Capitalisme, modernité, progrès et décivilisation (par Geneviève Azam, ATTAC)

jeudi 9 décembre 2010.
 

Comment assurer la pérennité d’un monde aux ressources limitées  ? Dans son dernier ouvrage, Geneviève Azam, coprésidente du Conseil scientifique d’Attac, interroge la notion de modernité, trop souvent synonyme d’expansion industrielle. Le Temps du monde fini. Vers l’après-capitalisme, août 2010, Les liens qui libèrent, 224 pages, 18 euros.

« Le temps du monde fini commence. » Ces mots de Paul Valéry datent du début du XXe siècle. Qu’ont-ils à voir avec 
la crise environnementale actuelle  ?

Geneviève Azam. Quand il parle de monde fini (1), Paul Valéry évoque la finitude de la Terre. J’entends pour ma part une Terre aux ressources limitées, voire détruites, mais également l’effondrement du système. Fondé sur l’accumulation infinie de richesses, le capitalisme implique une mobilisation sans limites des ressources naturelles autant qu’humaines. En soumettant la nature à la loi du profit et de la propriété privée, il épuise les conditions de sa propre reproduction. L’oubli que les activités humaines s’inscrivent dans des écosystèmes menace la possibilité d’un monde commun. Dans un monde fini, l’expansion ne peut se poursuivre qu’au prix d’inégalités insoutenables, de dégradations écologiques meurtrières, d’autoritarisme et de guerres pour l’accaparement des ressources. L’expansion et le toujours-plus sont des projets de dé-civilisation.

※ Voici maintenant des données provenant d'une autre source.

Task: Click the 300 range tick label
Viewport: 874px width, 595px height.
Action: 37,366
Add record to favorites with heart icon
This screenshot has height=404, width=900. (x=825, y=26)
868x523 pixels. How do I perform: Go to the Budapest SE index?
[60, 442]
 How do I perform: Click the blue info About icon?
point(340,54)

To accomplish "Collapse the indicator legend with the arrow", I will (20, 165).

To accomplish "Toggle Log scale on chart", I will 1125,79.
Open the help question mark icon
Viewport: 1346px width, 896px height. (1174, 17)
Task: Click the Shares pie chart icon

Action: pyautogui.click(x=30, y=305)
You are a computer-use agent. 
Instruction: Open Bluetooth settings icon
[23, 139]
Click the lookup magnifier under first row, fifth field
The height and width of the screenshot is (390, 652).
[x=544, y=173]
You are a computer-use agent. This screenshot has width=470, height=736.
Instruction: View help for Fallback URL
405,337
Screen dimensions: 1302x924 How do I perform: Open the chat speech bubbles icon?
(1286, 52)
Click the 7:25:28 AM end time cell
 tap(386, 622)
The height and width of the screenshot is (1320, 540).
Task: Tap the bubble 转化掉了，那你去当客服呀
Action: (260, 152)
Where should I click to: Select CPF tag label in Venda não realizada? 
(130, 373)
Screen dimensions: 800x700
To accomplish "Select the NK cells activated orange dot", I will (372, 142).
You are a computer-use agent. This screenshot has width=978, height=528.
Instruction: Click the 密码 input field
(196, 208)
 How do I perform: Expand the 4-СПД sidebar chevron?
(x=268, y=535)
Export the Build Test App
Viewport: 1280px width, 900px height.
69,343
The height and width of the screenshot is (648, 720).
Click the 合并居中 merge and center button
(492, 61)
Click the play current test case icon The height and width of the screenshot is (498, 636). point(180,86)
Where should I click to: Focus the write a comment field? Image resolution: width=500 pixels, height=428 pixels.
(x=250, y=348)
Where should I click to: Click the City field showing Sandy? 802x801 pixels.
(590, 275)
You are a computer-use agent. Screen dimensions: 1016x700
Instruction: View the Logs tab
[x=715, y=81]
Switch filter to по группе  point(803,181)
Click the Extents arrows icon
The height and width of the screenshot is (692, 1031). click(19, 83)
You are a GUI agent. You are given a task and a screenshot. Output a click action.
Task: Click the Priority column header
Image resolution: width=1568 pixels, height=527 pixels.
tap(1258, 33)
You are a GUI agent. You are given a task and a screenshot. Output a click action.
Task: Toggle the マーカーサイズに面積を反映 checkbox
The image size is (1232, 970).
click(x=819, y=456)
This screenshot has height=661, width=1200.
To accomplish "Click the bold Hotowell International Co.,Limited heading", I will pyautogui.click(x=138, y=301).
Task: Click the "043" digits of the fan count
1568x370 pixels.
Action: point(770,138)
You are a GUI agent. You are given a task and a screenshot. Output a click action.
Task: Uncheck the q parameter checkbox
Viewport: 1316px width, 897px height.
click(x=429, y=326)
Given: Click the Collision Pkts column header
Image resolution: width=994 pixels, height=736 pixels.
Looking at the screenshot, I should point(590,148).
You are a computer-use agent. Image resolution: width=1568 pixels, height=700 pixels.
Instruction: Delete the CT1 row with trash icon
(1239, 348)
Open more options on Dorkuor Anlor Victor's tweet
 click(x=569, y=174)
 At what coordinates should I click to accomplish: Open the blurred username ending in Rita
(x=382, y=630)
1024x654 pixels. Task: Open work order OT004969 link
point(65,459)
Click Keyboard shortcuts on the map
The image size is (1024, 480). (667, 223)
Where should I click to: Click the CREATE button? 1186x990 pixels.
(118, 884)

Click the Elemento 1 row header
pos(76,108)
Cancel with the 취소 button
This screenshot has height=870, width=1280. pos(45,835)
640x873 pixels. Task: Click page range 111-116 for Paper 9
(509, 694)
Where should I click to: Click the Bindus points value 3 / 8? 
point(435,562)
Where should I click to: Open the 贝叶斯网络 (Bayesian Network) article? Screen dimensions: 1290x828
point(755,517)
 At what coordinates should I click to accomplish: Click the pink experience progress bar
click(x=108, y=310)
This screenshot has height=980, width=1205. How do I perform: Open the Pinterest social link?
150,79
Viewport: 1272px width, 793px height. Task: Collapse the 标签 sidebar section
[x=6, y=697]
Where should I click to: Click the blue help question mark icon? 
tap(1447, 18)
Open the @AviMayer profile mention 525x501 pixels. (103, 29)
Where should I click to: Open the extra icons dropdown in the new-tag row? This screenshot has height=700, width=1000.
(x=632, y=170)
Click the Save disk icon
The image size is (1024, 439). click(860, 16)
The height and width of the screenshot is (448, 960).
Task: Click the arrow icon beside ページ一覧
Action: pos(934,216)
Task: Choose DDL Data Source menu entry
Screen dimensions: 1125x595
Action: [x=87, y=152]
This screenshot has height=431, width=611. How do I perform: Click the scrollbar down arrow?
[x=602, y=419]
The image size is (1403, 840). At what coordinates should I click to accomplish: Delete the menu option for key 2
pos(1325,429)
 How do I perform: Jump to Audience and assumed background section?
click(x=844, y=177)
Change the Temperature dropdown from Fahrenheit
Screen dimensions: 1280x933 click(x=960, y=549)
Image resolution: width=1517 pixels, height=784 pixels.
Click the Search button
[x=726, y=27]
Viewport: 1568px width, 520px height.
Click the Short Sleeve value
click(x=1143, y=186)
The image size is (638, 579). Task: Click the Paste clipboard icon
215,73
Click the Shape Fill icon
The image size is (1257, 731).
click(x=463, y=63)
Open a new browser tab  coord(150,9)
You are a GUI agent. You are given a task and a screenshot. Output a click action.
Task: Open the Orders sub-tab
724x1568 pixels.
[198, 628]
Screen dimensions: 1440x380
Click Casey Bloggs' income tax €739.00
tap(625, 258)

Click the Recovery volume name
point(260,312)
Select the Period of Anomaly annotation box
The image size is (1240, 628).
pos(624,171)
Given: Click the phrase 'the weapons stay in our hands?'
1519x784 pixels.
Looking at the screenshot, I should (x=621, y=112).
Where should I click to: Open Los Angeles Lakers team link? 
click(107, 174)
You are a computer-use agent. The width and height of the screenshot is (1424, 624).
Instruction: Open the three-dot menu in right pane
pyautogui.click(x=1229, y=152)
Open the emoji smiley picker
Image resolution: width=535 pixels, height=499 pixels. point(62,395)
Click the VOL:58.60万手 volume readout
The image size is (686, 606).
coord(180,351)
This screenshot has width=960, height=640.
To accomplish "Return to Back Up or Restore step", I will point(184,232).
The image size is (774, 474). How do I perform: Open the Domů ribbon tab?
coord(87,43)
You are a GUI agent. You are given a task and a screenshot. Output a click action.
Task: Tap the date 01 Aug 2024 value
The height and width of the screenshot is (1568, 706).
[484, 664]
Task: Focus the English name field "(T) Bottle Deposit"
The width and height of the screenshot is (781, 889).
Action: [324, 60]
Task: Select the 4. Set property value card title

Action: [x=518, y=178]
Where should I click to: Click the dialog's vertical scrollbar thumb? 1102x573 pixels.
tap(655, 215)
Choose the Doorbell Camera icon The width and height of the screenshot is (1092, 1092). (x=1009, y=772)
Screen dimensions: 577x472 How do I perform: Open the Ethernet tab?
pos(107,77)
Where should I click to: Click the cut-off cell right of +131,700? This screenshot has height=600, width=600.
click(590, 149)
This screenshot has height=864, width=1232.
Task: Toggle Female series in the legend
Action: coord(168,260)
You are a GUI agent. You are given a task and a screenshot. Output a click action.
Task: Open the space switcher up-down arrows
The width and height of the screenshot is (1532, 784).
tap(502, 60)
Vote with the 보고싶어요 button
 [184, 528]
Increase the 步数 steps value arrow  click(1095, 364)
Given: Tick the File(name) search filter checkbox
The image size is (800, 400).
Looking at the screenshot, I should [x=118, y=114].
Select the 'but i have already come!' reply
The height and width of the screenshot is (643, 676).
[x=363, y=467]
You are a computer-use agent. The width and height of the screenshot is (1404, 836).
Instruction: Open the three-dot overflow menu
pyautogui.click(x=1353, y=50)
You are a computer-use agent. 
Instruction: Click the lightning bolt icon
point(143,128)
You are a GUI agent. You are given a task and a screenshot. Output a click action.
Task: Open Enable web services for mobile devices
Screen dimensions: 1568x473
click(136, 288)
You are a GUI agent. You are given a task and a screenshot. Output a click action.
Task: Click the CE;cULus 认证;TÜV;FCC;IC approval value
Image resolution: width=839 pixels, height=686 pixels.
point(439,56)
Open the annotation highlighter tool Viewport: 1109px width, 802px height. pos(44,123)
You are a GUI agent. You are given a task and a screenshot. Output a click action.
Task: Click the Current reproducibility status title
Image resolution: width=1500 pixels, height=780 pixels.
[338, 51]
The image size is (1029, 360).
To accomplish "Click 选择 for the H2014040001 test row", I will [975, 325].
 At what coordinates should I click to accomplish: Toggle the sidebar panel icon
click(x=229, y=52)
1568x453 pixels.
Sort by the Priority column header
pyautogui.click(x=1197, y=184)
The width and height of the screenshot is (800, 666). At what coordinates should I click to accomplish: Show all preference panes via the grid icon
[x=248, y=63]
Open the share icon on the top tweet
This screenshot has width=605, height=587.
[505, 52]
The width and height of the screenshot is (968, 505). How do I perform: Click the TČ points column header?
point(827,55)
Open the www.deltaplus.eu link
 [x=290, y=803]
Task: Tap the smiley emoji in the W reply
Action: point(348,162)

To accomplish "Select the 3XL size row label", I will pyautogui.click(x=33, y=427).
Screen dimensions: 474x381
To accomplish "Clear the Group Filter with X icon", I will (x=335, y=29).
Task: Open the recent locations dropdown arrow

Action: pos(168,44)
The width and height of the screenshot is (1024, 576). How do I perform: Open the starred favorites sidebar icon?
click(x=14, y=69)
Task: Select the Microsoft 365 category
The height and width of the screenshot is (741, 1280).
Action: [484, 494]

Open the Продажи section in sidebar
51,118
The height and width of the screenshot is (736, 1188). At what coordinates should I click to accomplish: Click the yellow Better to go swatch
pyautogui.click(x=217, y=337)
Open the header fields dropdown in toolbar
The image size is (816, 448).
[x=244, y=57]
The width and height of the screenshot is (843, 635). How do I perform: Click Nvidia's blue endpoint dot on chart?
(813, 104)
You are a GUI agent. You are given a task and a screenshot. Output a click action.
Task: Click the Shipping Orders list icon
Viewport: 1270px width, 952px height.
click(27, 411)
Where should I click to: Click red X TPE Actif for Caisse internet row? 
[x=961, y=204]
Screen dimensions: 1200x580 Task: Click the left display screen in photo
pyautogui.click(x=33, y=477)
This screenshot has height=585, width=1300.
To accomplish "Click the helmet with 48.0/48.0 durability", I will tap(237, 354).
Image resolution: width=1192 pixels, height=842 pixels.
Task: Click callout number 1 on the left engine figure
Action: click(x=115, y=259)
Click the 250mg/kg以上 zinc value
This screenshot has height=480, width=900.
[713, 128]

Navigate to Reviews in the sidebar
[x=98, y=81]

Pourtant, vous l’écrivez  : 
le capitalisme a su absorber la crise environnementale, via les technologies vertes, par exemple…

Geneviève Azam. La force du capitalisme est de tenter de faire de cette crise un nouveau levier d’expansion économique et d’expropriation des biens communs que sont la terre, l’eau, l’air, les forêts, les semences. Pour répondre à la crise énergétique, des millions d’hectares de terres sont convertis aux agrocarburants. Parallèlement, on prône les cultures OGM pour répondre à une crise alimentaire déjà vive. Réponse qui, in fine, accélère les pertes en biodiversité. Bref, que le capitalisme sache trouver des solutions techno-économiques rentables, et sectoriellement efficaces, est une évidence. Mais, paradoxalement, la globalisation a accéléré ses limites. Car la crise est globale. Elle s’accélère et ne peut être dépassée par des mesures sectorielles guidées par le calcul des gains à court terme.

À vous lire, la conception occidentale du progrès, y compris dans ce qu’elle 
a hérité des Lumières, porte en 
elle les germes de l’épuisement des ressources. Quelle marche a-t-on raté  ?

Geneviève Azam. Je ne rejette pas l’esprit des Lumières, et même je m’en revendique en ce qu’il sépare les lois de la nature et les choix autonomes des sociétés. Mais l’émancipation a été pensée comme opposition entre les humains et la Terre, comme une maîtrise rationnelle de la nature. Pourtant, autonomie et séparation ne veulent pas dire rupture de lien, accaparement ou domination. Aujourd’hui, pour la première fois de l’histoire humaine, le temps long de l’histoire terrestre rejoint le temps court de l’histoire des sociétés  : les recherches scientifiques montrent que nous agissons sur la biosphère. Penser l’égalité et la justice, le bien-vivre suppose d’accepter la part naturelle de la condition humaine et l’inscription des sociétés dans des écosystèmes fragiles.

Mais peut-on poser des limites 
à l’humain sans limiter l’humain  ?

Geneviève Azam. Je sais que cette notion de limites pose question. Nous avons à nous défaire de l’imaginaire dominant qui se trouve à la base du néolibéralisme et qui voudrait que la liberté soit associée à l’expansion infinie et à l’absence de limites. C’est là notre difficulté. Si nos désirs sont infinis, nos besoins matériels ne le sont pas. Accumuler, consommer… c’est une conception libérale de la liberté. Que vaut-elle quand on ne touche que 500 euros par mois  ? Le refus des limites appauvrit les désirs, y compris celui de transformation sociale, et les transforme en besoins solvables sur le marché de la consommation.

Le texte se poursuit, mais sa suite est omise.